In the orange-carpeted meeting room of a Rockville hotel, seven miles from Bloomingdale's and one-quarter mile from the nearest country club, 100 Montgomery County farmers sat down yesterday to talk about tillage methods, soil types, rotation and manure.
They came in pickup trucks and dusty Fords from their farms in the northern neck of the county. Some wore pin-striped suits; other sported plaid flannel shirts and work boots.
These seemingly apoliticall folks were taking a break from the fields to attend the annual farmers winter meeting sponsored by the agriculture extension service of the University of Maryland.
There was little talk of grain prices, Russian wheat, Afghanistan or tearing up the Washington Mall with tractors.
These farmers got down to business.
"What do you think we should do for red root pigweed?" asked one of a chemical company representative.
The farmer was told to rotate his crops and use the chemicals Atrex and Dual.
Half of those present were men with gray or white hair; the rest, younger men and couples.

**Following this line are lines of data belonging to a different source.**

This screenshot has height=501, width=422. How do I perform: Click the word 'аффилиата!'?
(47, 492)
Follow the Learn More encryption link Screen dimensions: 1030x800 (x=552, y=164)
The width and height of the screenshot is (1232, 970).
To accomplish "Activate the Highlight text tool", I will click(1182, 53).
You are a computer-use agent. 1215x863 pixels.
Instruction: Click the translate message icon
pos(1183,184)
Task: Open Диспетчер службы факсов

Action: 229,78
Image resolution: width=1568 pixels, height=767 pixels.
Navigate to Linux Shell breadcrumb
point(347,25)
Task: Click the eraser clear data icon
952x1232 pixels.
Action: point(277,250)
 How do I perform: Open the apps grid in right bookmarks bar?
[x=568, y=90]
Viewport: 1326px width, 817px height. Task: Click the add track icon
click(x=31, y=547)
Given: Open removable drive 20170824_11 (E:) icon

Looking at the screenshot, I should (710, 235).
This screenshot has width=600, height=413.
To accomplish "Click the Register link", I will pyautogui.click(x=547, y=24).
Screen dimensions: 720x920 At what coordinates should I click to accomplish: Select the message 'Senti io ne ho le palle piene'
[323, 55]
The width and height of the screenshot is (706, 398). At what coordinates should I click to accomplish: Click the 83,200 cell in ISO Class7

All in all, they represented one-tenth of all the farmers in Montgomery County, a locality better known for its high per capita income, Potomac estates and sparse low-income housing.
Nevertheless, Montgomery County has 667 farms on approximately 36 percent of its land area, according to the county agricultural census.
"More land is devoted to farming in Montgomery than in any other of the three metropolitan counties," said Rene Johnson, county agricultural resources coordinator.
During a lunch of chicken salad sandwiches and vanilla ice cream in a separate room of the Sheraton Potomac Inn, the farmers exchanged tales of their ancestors and news of their neighbors.
"Our farm has been in our family for 200 years," Jane King told five other farmers seated around her tables. "My father says he bought his first bull in the District in the '20s."
King owns a 535-acre cattle and Holstein farm near Damascus. She works the farm with her brother, Douglas King. "You never get a holiday or weekend off working on farm," she said. "I have to milk the cows twice a day and there's always cattle to feed. In the summer we plant corn and make hay."
King said the disadvantage of farming in Montgomery County is the long drive to Frederick County to obtain fertilizers and certain types of equipment. "But we sell our milk in D.C., and the farm's been in the family so long that we don't think about moving. It also would cost a lot to rebuild all the facilities," she said.
Barbara Stiles Goshen and her husband, Stan, attended the meeting yesterday to learn more about a relatively new way of planting corn, called no-till corn.
"Instead of plowiwng, like we always used to do, we use corn planters with an attachment on it -- a poke," said Barbara Goshen. "It makes a little furrow where you plant the seed and it cuts back drastically on erosion, which is a big problem in our (northern) section of the county," she said.
After lunch, a University of Maryland energy specialist gave the farmers a recipe for making tractor fuel out of corn. The formula involves mixing corn with water in a still, making a "slurry" or mash, stirring it, and heating it at various temperatures.
One farmer was skeptical. "What is this alcohol good for if you can't drink it?" he said.
The meeting broke up to laughter and applause.